ASSIGNMENT.
The answer must consist solely of the lines from the one with "Open the user profile avatar" through the last line of the data, copied exactly, with no pictures.

Collected data entries.
---+---
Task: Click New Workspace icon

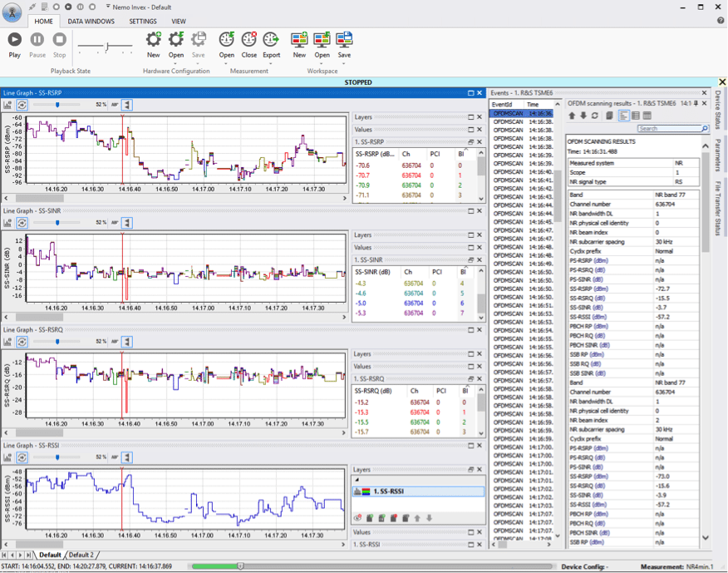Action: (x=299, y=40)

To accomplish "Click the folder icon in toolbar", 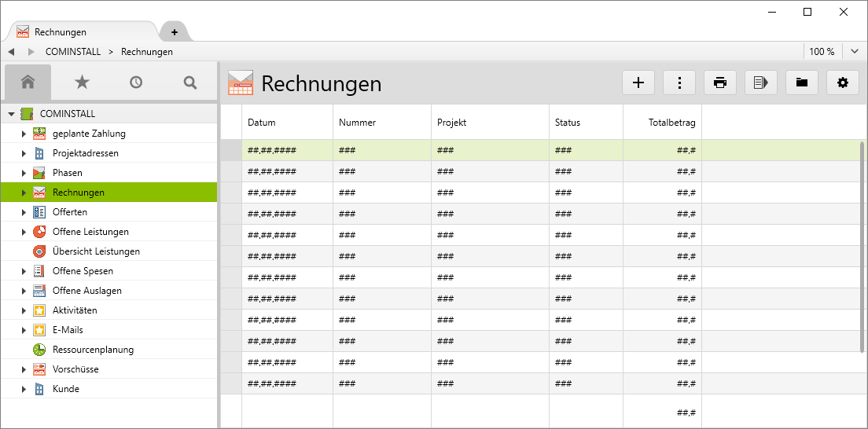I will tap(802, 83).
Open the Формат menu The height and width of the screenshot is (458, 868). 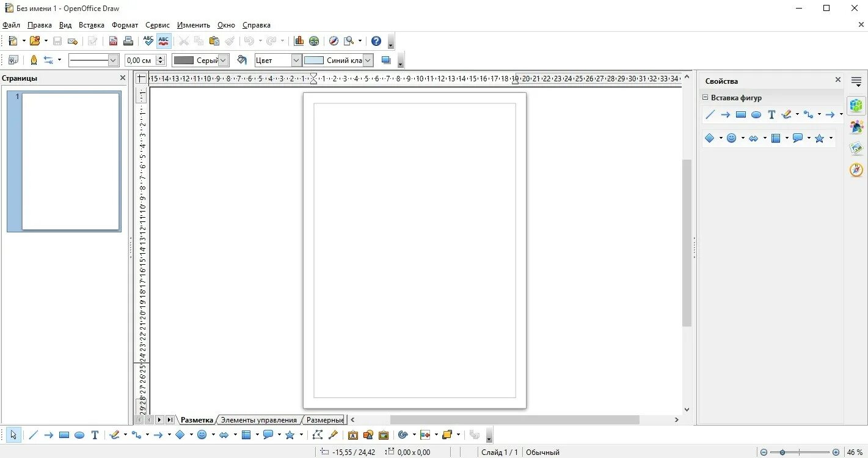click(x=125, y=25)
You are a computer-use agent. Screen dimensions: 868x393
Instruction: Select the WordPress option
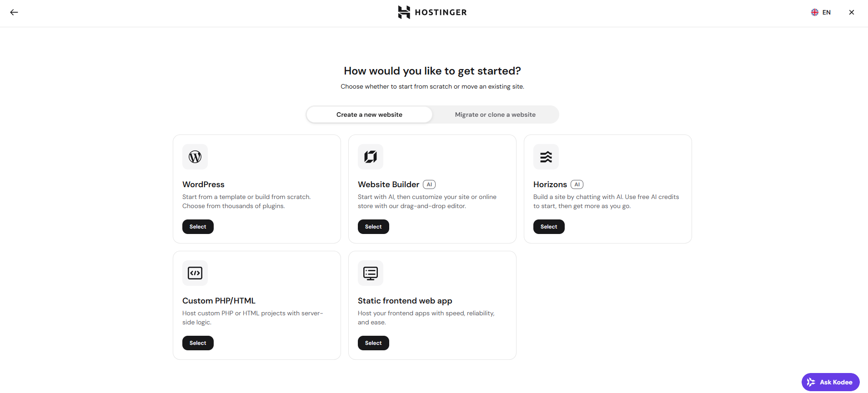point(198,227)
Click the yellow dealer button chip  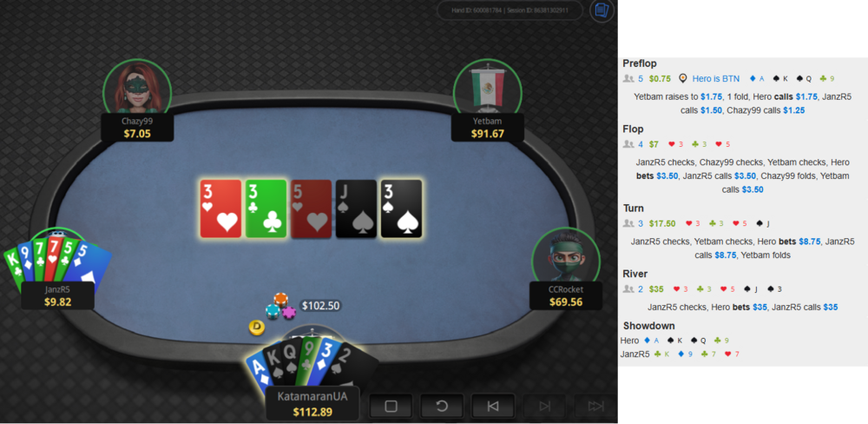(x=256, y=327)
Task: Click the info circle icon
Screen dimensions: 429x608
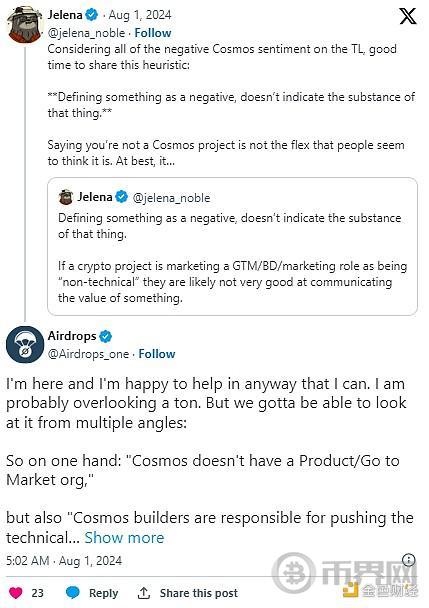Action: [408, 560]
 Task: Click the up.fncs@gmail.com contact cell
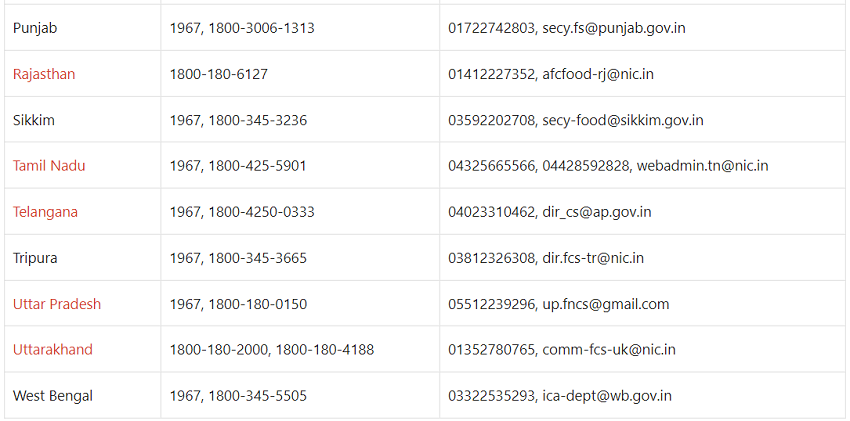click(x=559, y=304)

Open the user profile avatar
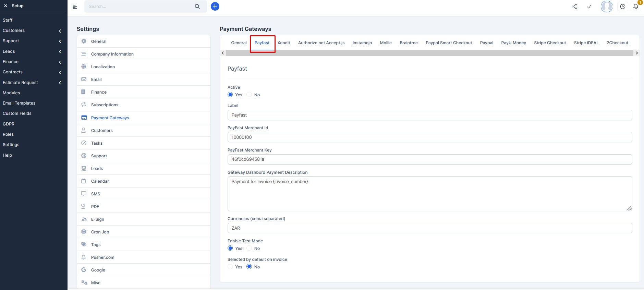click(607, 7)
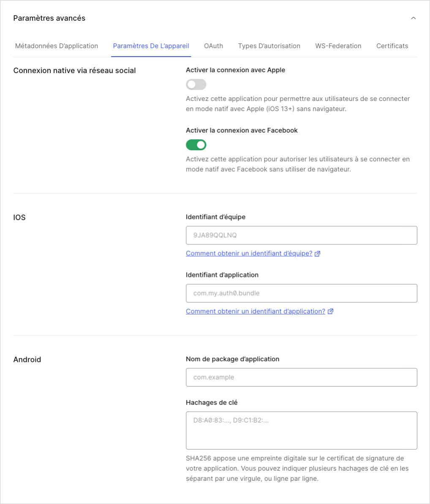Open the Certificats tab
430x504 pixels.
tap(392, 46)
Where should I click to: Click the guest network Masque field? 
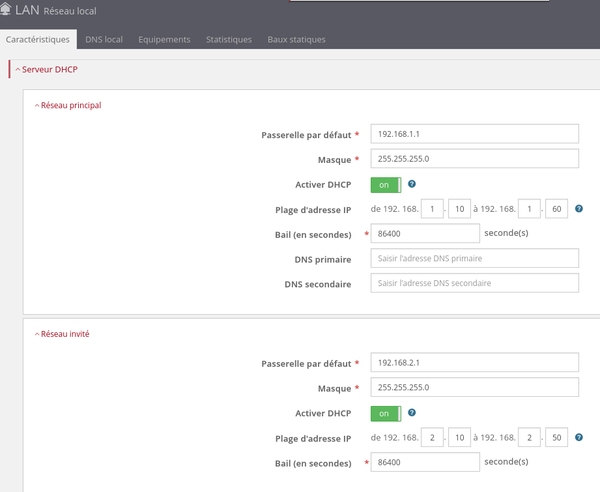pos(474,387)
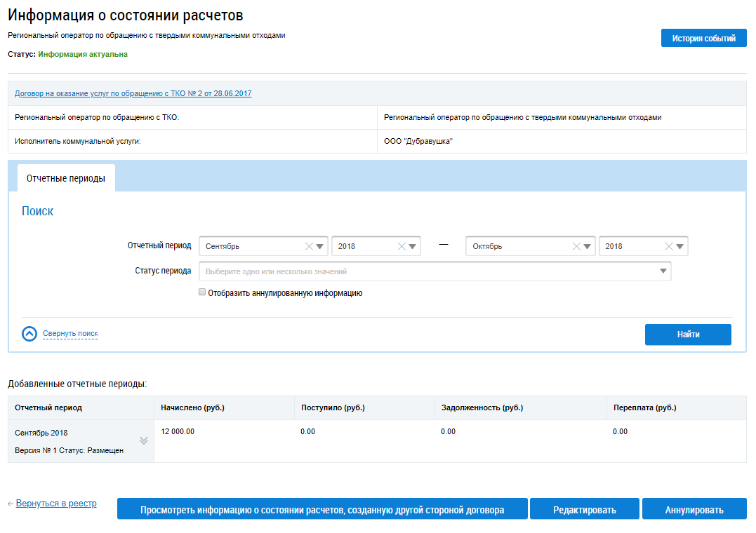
---+---
RESPONSE TO THE EXERCISE.
Open the user profile avatar
click(607, 7)
Open the Certificats tab
430x504 pixels.
tap(392, 46)
Where should I click to: Click the guest network Masque field? 
pos(474,387)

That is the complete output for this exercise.